In just seven minutes flat, thieves made off with three treasured artworks from Athens's National Gallery during the early hours of Monday morning. The works, by Pablo Picasso, Piet Mondrian, and 17th-century Italian artist Guglielmo Caccia, have been collectively valued at €5.5 million ($7 million) and were part of the temporary exhibition "Unknown Treasures," which drew from the museum's permanent collection. The exhibition was due to close on Sunday.
The stolen Picasso painting in particular held a powerful significance for the museum. The artist gave the 1939 painting "Woman's Head" to Greece in 1949 as a tribute to the country's resistance to Nazism, dedicating it on the back "in homage to the Greek people." The remaining works stolen were Mondrian's "Windmill," an early figurative painting from 1905, and a pen-and-ink drawing by Caccia (also called "il Moncalvo") representing the ecstasy of Saint Diego of Alcala.
"These were no amateurs," police spokesperson Athanassios Kokkalakis told Sky News. "Their moves and operation were very well calculated." The thieves purposely set off the alarm system several times Sunday night by opening a balcony door whose lock they had broken — but they didn't enter the museum itself. This sneaky tactic led museum guards to deactivate at least one of the alarms. Then, as dawn approached, the culprits entered the museum and took four paintings from their frames. This triggered a motion detector in the exhibition area, and a guard witnessed a single intruder and gave chase. The intruder escaped, but dropped one of the four paintings, another work by Mondrian called "Landscape with Farm."
After "Unknown Treasures" ended its run, the museum had planned to close for renovations, including security improvements. According to AFP, there were few guards on duty due to a three-day strike. "I am very sorry because an artwork of huge value was stolen," citizen protection minister Christos Papoutsis told AFP, referring to the Picasso canvas. "This incident should prompt a re-evaluation of the National Gallery's security arrangements."

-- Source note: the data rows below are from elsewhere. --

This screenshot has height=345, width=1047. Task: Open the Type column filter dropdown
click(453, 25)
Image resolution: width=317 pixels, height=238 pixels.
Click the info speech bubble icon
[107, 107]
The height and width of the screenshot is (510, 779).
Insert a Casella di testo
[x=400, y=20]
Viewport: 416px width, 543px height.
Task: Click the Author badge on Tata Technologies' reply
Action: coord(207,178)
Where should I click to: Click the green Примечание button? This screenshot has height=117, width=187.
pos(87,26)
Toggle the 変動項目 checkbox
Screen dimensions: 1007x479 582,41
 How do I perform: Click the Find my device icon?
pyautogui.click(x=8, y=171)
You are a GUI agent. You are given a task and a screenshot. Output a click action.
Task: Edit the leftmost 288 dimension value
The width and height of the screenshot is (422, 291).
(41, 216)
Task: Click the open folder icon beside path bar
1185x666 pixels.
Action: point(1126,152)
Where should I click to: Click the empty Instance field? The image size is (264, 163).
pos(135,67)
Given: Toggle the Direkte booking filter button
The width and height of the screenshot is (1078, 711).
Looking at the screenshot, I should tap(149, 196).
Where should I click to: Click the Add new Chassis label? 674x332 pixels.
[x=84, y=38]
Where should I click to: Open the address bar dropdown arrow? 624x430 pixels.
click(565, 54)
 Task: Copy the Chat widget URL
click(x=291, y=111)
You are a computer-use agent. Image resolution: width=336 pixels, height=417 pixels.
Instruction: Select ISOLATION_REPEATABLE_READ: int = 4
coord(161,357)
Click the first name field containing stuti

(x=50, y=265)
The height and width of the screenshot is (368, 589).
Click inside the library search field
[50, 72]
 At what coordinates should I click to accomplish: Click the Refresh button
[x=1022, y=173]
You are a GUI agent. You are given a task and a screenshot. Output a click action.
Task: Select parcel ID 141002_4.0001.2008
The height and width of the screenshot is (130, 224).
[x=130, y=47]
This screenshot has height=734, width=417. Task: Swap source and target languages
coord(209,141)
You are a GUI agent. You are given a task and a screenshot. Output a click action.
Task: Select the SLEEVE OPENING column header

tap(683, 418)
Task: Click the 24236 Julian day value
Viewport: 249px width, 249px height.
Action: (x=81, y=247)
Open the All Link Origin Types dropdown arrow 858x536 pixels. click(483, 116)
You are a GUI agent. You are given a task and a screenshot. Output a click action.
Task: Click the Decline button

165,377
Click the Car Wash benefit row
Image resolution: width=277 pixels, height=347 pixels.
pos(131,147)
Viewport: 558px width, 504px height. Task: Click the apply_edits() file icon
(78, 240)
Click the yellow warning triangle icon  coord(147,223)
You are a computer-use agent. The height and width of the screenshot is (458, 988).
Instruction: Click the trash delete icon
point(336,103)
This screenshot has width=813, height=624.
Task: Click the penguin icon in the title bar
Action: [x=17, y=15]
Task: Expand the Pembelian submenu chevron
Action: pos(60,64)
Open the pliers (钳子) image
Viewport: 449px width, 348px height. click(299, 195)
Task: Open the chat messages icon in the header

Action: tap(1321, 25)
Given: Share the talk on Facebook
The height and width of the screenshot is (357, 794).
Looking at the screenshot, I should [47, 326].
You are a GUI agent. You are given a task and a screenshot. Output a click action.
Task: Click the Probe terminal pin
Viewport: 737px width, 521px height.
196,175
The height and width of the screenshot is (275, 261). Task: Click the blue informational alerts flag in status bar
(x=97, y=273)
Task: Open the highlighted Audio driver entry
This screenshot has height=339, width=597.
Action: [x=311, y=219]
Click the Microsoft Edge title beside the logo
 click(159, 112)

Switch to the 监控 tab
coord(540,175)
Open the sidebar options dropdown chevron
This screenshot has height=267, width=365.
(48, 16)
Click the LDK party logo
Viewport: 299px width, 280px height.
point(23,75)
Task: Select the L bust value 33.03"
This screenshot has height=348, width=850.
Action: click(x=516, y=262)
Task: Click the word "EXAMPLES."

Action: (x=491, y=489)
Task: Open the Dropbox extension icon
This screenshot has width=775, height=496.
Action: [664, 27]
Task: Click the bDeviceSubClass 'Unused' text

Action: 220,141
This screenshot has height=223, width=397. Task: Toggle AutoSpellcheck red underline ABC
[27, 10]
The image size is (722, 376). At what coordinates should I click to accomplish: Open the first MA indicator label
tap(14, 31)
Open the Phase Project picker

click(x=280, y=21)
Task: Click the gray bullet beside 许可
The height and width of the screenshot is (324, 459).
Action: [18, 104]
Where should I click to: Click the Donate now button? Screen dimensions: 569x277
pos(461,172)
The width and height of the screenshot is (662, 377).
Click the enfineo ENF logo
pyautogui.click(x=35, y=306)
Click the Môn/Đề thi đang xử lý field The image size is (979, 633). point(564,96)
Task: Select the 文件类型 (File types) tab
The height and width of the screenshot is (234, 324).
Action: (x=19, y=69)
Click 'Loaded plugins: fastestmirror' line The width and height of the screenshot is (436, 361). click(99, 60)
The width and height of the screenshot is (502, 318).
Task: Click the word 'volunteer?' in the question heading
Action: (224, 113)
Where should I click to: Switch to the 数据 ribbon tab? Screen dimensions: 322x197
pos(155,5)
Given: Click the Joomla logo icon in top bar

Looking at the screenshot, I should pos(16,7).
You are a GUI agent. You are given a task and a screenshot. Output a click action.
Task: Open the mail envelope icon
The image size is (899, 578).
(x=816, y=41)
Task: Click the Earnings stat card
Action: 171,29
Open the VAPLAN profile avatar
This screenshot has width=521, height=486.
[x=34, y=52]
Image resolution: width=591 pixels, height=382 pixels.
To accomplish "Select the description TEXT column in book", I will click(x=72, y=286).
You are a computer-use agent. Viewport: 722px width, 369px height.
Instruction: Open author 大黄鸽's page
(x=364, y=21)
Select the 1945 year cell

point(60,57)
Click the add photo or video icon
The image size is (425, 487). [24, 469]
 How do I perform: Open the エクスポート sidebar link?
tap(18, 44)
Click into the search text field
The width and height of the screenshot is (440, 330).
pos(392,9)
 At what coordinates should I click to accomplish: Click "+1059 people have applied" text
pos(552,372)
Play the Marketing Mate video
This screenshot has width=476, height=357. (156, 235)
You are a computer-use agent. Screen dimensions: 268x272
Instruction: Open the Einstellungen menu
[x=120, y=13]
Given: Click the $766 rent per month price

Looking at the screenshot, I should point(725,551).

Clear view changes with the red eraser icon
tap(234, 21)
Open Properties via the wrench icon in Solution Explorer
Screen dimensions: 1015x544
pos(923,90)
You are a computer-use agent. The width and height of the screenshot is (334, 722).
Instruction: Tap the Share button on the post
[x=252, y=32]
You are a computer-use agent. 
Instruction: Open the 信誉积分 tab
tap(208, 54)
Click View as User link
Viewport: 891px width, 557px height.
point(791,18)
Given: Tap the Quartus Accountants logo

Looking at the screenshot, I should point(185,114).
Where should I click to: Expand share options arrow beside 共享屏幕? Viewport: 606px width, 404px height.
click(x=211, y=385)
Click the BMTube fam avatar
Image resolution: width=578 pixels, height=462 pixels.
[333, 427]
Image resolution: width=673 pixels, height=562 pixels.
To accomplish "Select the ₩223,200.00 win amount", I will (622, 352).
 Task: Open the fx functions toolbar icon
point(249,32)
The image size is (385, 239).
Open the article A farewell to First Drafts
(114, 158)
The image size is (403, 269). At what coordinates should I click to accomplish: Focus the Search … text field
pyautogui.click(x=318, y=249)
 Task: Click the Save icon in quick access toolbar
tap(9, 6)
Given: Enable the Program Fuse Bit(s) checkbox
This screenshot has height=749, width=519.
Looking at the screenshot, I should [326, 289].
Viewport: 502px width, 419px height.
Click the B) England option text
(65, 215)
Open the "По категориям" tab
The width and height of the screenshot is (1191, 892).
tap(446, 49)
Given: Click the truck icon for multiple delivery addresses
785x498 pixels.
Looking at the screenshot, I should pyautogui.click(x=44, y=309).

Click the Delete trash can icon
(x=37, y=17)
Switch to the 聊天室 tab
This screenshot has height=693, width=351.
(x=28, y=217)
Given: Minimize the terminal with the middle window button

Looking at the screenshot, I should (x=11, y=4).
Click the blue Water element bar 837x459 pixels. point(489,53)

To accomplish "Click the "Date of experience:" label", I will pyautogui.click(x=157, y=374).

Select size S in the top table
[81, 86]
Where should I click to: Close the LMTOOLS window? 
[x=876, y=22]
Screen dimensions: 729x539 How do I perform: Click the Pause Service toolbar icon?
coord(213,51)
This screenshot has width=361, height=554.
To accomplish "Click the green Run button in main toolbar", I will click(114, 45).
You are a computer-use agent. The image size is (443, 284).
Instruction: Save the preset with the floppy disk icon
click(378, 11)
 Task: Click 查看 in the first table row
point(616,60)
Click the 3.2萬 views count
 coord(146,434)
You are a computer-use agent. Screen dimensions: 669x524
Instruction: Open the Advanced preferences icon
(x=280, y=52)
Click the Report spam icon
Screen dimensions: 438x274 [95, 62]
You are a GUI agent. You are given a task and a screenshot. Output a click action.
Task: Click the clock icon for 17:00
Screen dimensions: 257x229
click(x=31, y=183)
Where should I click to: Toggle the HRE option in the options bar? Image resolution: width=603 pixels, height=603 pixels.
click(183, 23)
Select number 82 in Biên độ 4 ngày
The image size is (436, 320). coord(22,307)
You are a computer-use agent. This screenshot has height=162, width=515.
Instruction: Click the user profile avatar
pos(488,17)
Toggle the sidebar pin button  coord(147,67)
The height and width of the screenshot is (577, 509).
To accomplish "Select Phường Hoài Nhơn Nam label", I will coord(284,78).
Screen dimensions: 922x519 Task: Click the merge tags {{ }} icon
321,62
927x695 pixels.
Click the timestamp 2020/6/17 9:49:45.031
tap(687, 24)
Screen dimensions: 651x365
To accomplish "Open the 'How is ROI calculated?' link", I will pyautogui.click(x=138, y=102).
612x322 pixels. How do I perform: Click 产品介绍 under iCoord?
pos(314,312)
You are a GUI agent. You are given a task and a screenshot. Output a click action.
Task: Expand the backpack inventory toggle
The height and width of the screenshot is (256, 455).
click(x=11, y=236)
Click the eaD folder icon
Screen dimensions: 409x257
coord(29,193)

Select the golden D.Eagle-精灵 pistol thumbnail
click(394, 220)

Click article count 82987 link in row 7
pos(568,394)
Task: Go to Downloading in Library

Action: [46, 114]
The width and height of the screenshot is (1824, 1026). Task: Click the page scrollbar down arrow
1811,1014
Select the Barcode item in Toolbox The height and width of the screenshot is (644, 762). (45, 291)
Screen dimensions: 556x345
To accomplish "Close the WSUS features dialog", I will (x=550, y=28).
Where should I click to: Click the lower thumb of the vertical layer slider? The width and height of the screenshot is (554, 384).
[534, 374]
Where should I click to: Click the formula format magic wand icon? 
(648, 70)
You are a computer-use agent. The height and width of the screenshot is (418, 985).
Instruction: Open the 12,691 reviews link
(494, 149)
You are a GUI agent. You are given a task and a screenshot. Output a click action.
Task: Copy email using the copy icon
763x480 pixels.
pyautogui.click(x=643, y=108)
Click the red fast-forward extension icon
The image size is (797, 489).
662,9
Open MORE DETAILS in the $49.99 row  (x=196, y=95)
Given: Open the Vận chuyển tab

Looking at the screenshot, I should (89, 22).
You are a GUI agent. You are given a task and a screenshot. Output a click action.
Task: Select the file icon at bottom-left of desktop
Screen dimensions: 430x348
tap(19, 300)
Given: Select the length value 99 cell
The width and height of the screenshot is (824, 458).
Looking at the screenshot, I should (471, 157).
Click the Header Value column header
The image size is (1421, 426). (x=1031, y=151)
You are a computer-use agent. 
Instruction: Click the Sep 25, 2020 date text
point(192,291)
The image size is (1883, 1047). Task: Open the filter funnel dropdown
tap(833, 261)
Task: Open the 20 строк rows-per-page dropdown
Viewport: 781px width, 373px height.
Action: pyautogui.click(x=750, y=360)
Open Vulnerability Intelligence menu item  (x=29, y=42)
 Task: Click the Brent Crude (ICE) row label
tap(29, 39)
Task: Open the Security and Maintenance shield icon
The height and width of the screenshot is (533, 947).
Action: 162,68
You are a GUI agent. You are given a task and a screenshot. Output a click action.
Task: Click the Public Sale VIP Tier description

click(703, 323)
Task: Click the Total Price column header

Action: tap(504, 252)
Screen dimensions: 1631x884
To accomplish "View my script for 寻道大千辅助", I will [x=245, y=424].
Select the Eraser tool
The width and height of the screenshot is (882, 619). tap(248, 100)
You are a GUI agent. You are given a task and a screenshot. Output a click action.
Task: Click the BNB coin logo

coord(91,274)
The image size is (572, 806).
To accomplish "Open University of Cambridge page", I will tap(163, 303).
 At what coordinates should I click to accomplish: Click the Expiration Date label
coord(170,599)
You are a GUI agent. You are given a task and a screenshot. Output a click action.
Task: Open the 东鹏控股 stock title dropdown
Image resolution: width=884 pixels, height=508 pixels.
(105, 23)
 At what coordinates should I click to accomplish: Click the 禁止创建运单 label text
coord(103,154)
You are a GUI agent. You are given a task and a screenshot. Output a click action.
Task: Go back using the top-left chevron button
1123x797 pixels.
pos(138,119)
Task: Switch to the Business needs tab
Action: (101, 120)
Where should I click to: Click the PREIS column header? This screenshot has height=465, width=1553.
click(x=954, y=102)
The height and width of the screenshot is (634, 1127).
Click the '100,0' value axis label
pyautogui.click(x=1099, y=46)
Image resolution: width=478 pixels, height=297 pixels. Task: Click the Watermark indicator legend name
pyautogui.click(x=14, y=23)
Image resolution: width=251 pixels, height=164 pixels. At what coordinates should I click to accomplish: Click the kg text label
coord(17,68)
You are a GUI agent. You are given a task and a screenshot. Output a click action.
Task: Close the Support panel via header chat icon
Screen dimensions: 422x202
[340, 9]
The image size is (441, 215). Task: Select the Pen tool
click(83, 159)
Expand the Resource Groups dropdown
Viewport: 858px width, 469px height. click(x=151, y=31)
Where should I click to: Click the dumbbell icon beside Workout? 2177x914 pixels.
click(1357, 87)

Located in one of the best-policed areas of Athens, the National Gallery is Greece's largest state art museum. Its collection ranges from the 14th to the 20th century and includes works by Rodin, Matisse, and Rubens. Works by Dürer and Rembrandt were also on view during the "Unknown Treasures" exhibition. Interpol has been informed of the theft, and police are hopeful about the stolen works traveling no farther. "With the publicity this heist has received, it's unlikely these works will ever make their way into the black market," said spokesperson Kokkalakis.